Alumni IPDN atau STPDN atau IIP (Institut Ilmu Pemerintahan), telah mewarnai pemerintahan mulai tingkat nasional, provinsi, daerah hingga kecamatan. Memang, sekolah itu dibiayai negara untuk mencetak abdi negara seperti yang dicitakan bangsa dan negara.

Di Provinsi Jatim, ada lebih 3 ribu alumni IPDN yang tersebar di pemerintahan provinsi, pemerintah kabupaten/kota hingga kecamatan.

Pejabat alumni IPDN di Pemkab Sumenep belum mendominasi. Baru sekian OPD terisi dari IPDN. Belum separuh.

Alumni IPDN yang tergabung dalam Ikatan Keluarga Alumni Pendidikan Tinggi Kepamongprajaan (IKAPTK) selalu satu suara. Mereka terdokrtrin sejak sekolah kedinasan agar selalu menghormati yang senior. Yang muda juga menjadi perhatian senior.
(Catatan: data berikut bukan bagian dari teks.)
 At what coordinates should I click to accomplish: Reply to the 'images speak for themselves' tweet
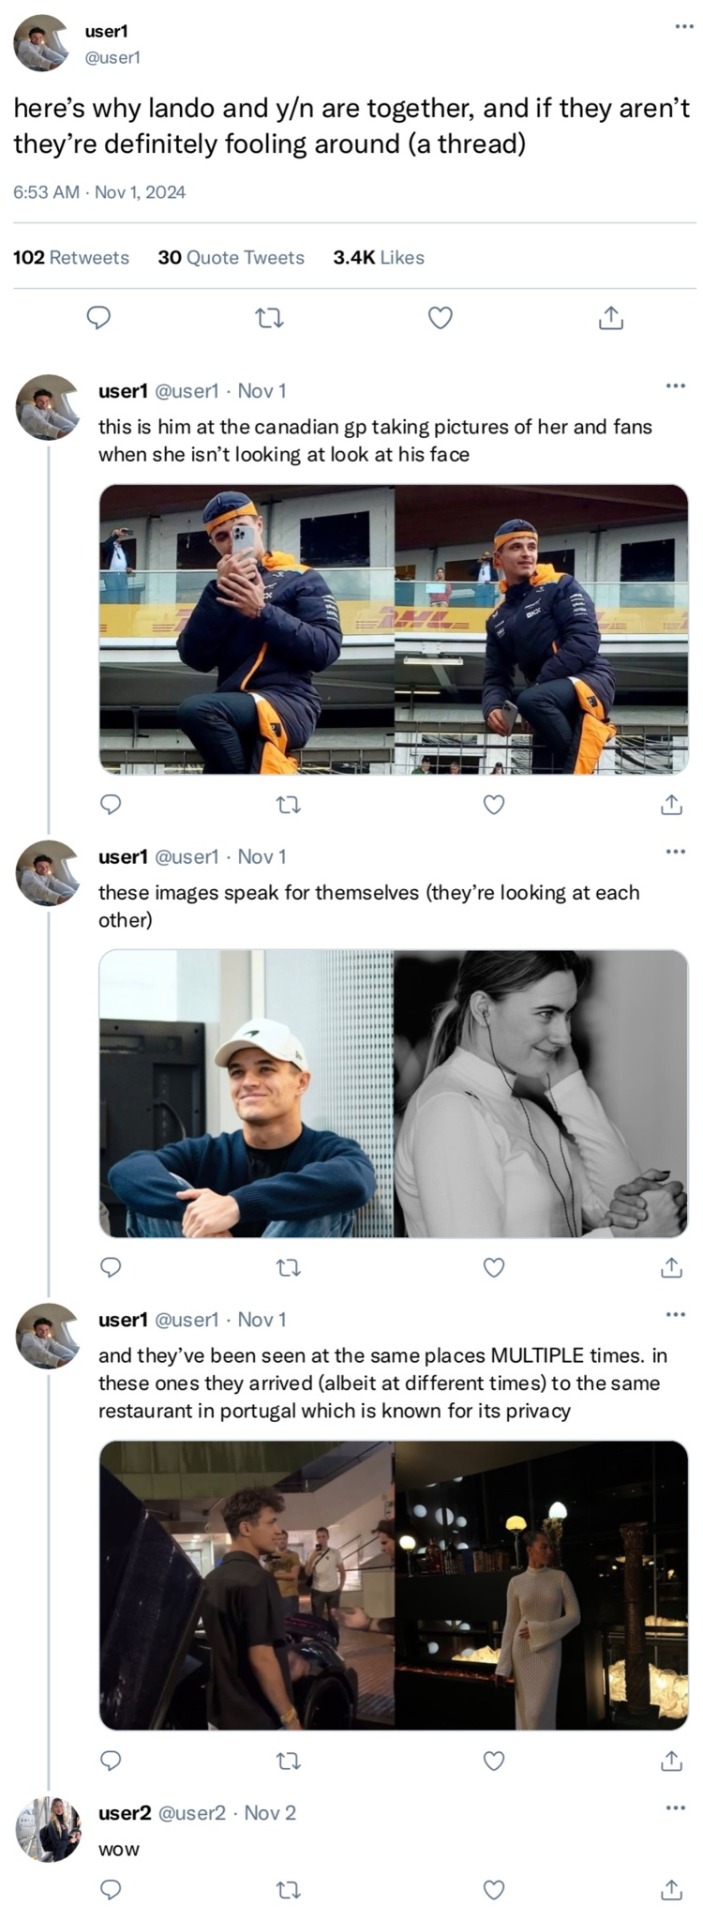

Loyalitas dan pengetahuan di dunia birokrasi secara formal sudah dimiliki alumni kepamongprajaan. Tapi itu bukan jaminan. Tergantung individunya. Sifat dan keperibadiannya. Ada juga yang belum memenuhi kriteria ideal.

Sama juga dengan label alumni pesantren. Bukan jaminan menjadi sosok yang ‘alim. Bersikap zuhud kesehariannya. Juga tergantung individunya.
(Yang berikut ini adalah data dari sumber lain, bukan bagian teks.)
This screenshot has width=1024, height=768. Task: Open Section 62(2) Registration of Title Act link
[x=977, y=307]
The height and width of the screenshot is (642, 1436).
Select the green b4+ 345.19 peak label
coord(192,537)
Pola kerja setiap OPD di pemerintah juga berbeda. Tergantung tugas dan fungsinya.

Untuk mengetahui kadar kemampuan calon pejabat OPD itu, emang perlu dilakukan assesment. Menguji kadar keahlian dan pengetahuan calon pejabat sesuai kebutuhan OPD.
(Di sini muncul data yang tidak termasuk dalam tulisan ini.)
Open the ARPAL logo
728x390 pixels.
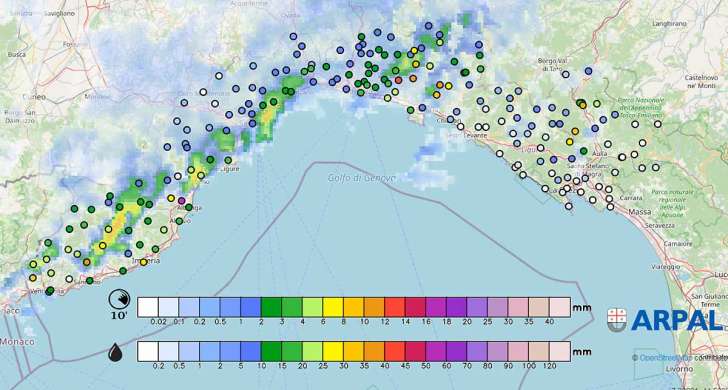tap(664, 320)
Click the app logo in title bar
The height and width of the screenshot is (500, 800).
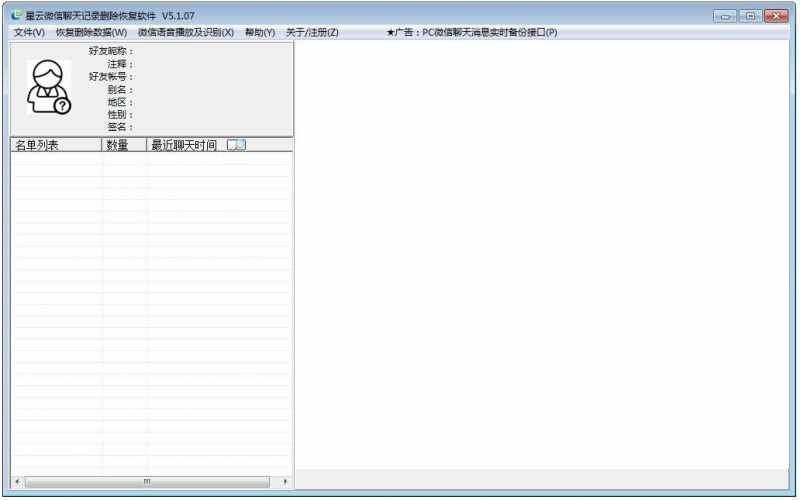[x=16, y=15]
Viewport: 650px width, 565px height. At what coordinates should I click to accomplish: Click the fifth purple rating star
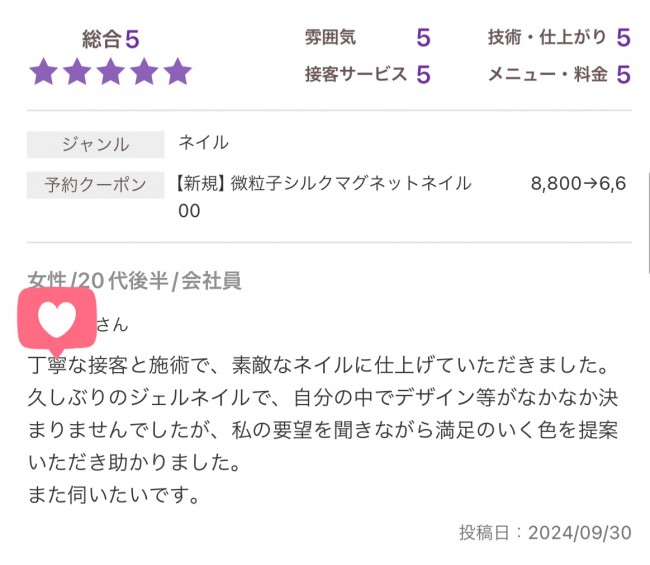click(177, 72)
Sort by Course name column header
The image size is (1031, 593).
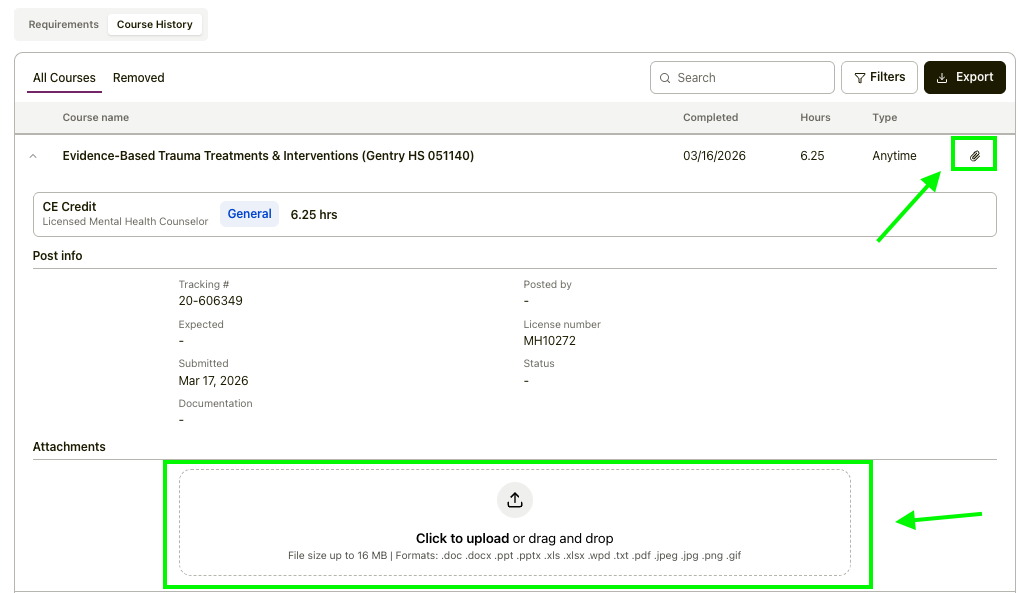(95, 118)
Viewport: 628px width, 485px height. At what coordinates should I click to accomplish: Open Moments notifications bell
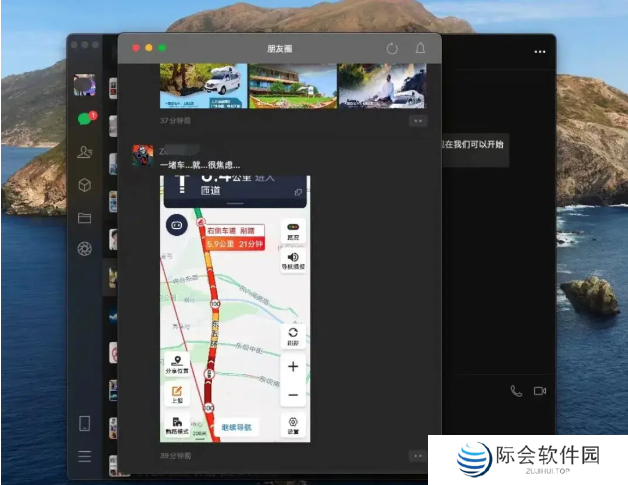pyautogui.click(x=420, y=48)
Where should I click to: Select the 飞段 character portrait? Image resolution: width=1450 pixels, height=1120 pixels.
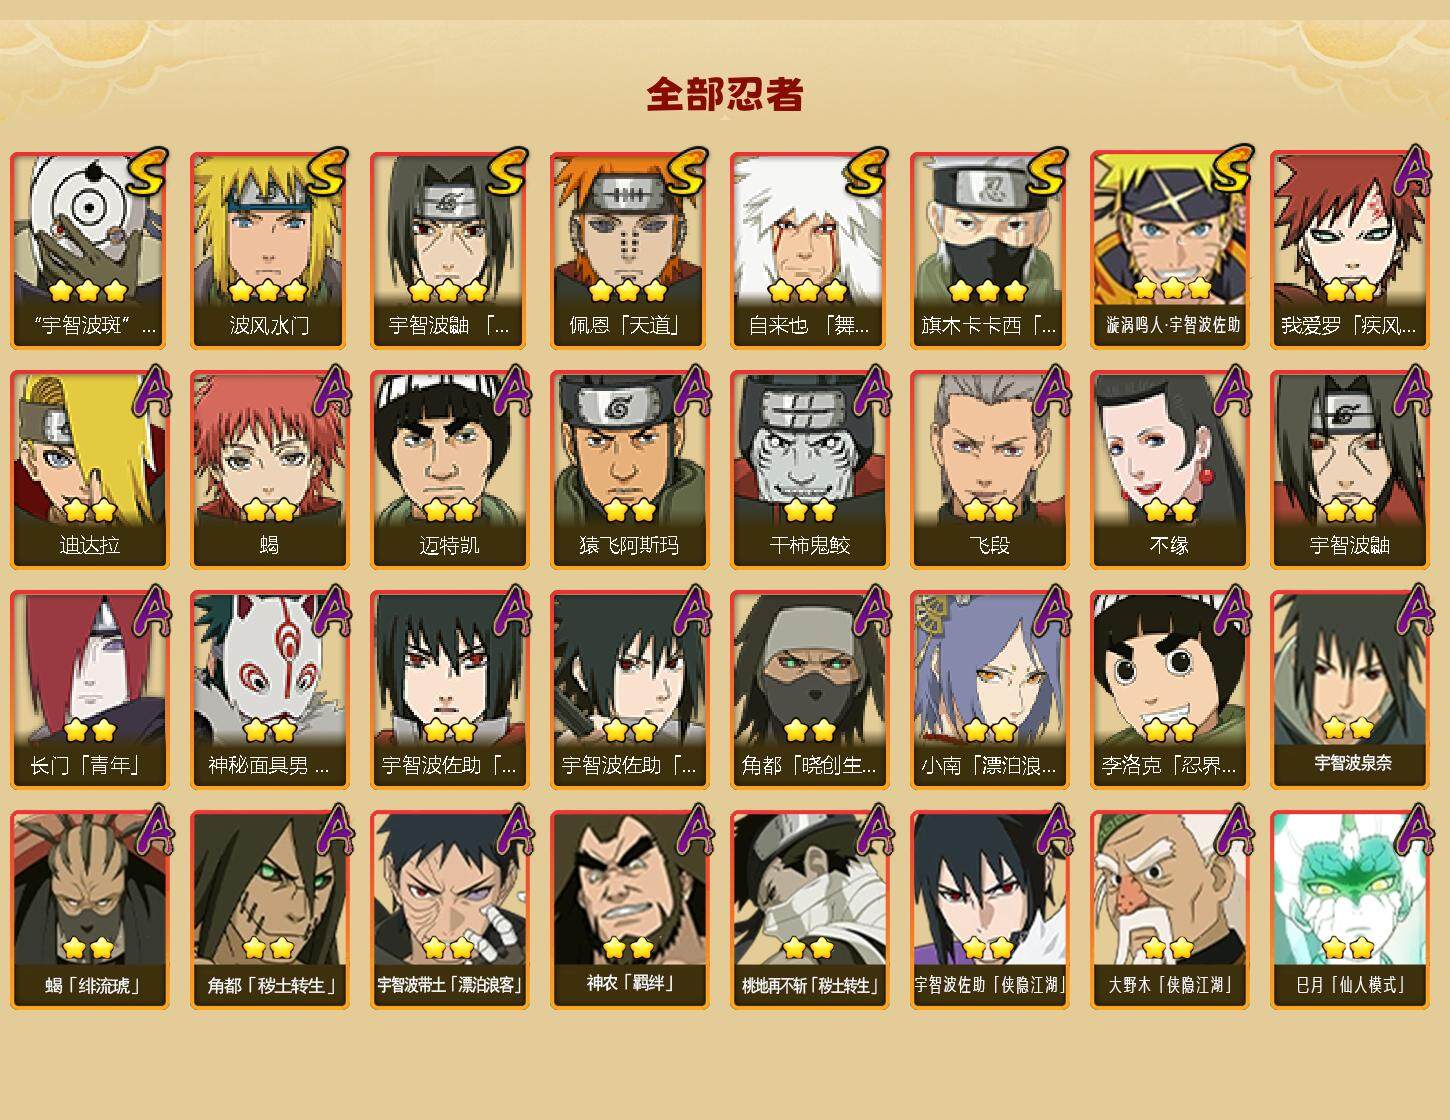[x=990, y=470]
Maka muncul nilai hasil assesment. Nilai itu menjadi rangking. Hanya pengumunan hasil assesment tak dibocorkan ke publik. Infonya, nama di urutan buncit punya nilai teratas.

Entah, lah.

Yang pasti, Kepala Daerah hasil Pilkada dihadapkan dua misi yang disebutkan di atas.

Bisa jadi, langkah Bupati Lora Fauzi memberi ruang ke alumni IPDN. Termasuk juga memberi ruang ke pejabat Non IPDN di kepemimpinannya. Agar bisa mewujudkan dua kepentingan seperti disebut di atas.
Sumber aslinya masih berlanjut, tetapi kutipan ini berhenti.